▸ Textauszug
'''

30. September 2000 - Martin Kohler
Wo Marketing Architektur getroffen hat, geradezu erschaffen hat, am Potsdamer Platz in Berlin, trifft auch die neue Welt der Computerartistik auf eben diese Architektur. Das Dach des Sony-Centers türmt, windet sich in die Lüfte Berlins. Nur ein völlig exzentrischer, genialer Geist konnte in seinen Gedanken ein solches sich der räumlichen Vorstellungskraft entziehendes Gebilde aus einer Idee wachsen und auf ein Gebäude gießen lassen. Wo liegt der noch viel kompliziertere Sinn, wo liegt das, was mehr als eine „Geste“ der Architektur ist, jenes Geheimnisvolle, was Inhalt und Zweck dieser Form ist.
Sein muss, da eine solche Form aus einem tiefen, komplizierten Gedanken entstanden, entwickelt worden sein muss. Vielleicht aber liegt der Gedanke auch gar nicht so weit weg, entbehrt vielleicht gerade der vermuteten Genialität einer „Extremidee“, welche wir in einem solch außergewöhnlichen Dach suchen. Einem Dach, das scheinbar keine Vorgänger hat, völlig aus dem Nichts nirgendwelcher Vorläufer oder wenigstens Vorgedanken entstanden ist.
Ein Blick von einer anderen Seite ergibt eine mögliche Deutung. Es ist der Blick in den Computermonitor. Mit einem einfachen, gleichwohl effektstarken 3-D-Modellierungsprogramm einen virtuellen Quader zu modulieren, ist nichts Besonderes. Bearbeitet man den Quader mit einem bestimmten, nicht völlig ungewöhnlichen Werkzeug des Programms, entwickelt sich eine Form, die Ansätze des Sony-Centerdaches zeigt! Wiederholt man diesen Schritt, evolviert immer mehr eine Form, die – nun ja – einem Dach am Potsdamer Platz recht ähnelt! Die Form eines Daches also nicht nur einfach entstanden im Computer, mehr noch entstanden durch eine simple Operation, mehrfach wiederholt. Und nicht nur die Form irgendeines Daches, sondern eines Daches, in welchem vorhin noch die geniale „Extremidee“ gesucht wurde, die allein für fähig gehalten wurde, solch eine Form zu erschaffen, besser zu erdenken!
Wie also steht es mit dem Einfluss des Computers?
Alles wird anders, der Einfluss des Computers und all seiner Möglichkeiten durchzieht alle Bereiche des Lebens. Nichts wird mehr so sein, wie es vorhin jemals war. Das Leben beschleunigt sich, Entfernungen verschwinden, die Welt wächst zusammen – so das Credo einer Mehrzahl von Stimmen, die sich momentan zu Wort melden. Wenn sich alles verändert, so kann auch der Bereich der Landschaftsarchitektur nicht außen vor sein. Was aber verändern die neuen Möglichkeiten (die so neu gar nicht mehr sind)? Oder begleiten sie nur Strömungen, die andernfalls mit dem Bleistift ausgetragen worden wären? Für den Bereich des Lebens, des „Alles“ lässt sich wohl nie eine Antwort geben, viel zu allgemein ist das Thema. Für die Landschaftsarchitektur kann man es aber versuchen.

'''

▸ Vorliegendes Material

'''

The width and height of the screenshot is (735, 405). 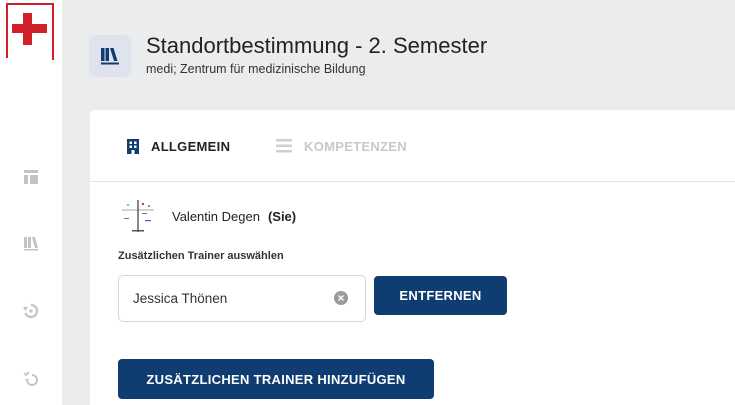 I want to click on dashboard-icon, so click(x=31, y=177).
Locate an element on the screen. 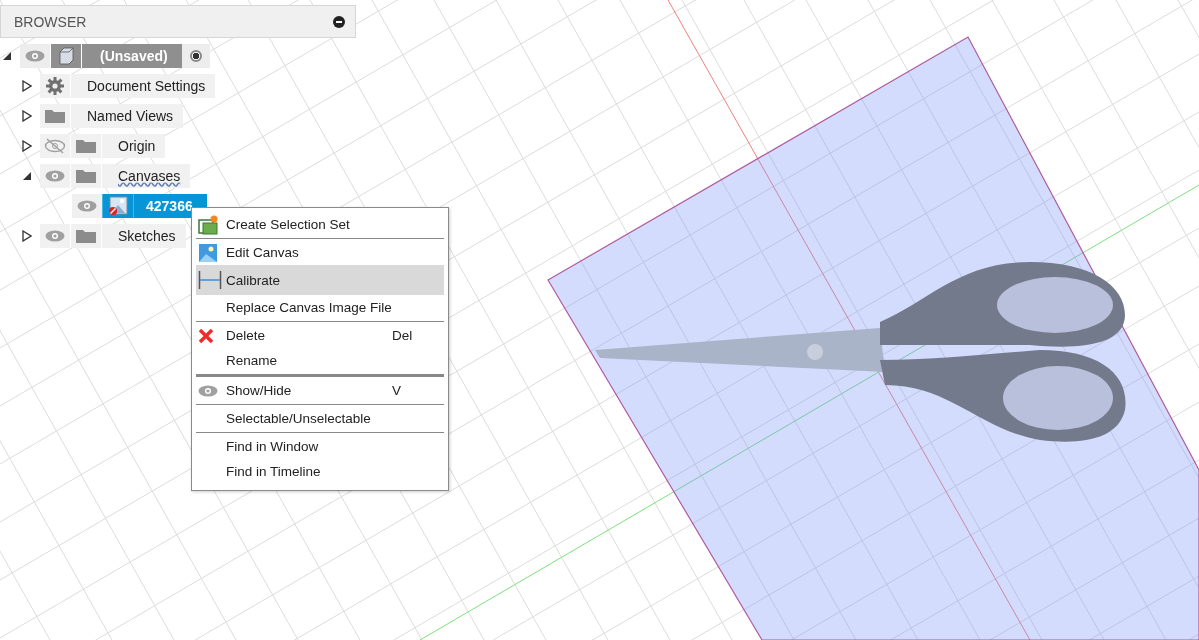  tree-item-label: Canvases is located at coordinates (150, 176).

'''

▸ Aufgabenziel
Geben Sie den Abschnitt des Textauszugs von "Ein Blick von" bis "besser zu erdenken!" erneut aus und ersetzen Sie darin "Computermonitor" durch "Bildschirm".

▸ Antwort
Ein Blick von einer anderen Seite ergibt eine mögliche Deutung. Es ist der Blick in den Bildschirm. Mit einem einfachen, gleichwohl effektstarken 3-D-Modellierungsprogramm einen virtuellen Quader zu modulieren, ist nichts Besonderes. Bearbeitet man den Quader mit einem bestimmten, nicht völlig ungewöhnlichen Werkzeug des Programms, entwickelt sich eine Form, die Ansätze des Sony-Centerdaches zeigt! Wiederholt man diesen Schritt, evolviert immer mehr eine Form, die – nun ja – einem Dach am Potsdamer Platz recht ähnelt! Die Form eines Daches also nicht nur einfach entstanden im Computer, mehr noch entstanden durch eine simple Operation, mehrfach wiederholt. Und nicht nur die Form irgendeines Daches, sondern eines Daches, in welchem vorhin noch die geniale „Extremidee“ gesucht wurde, die allein für fähig gehalten wurde, solch eine Form zu erschaffen, besser zu erdenken!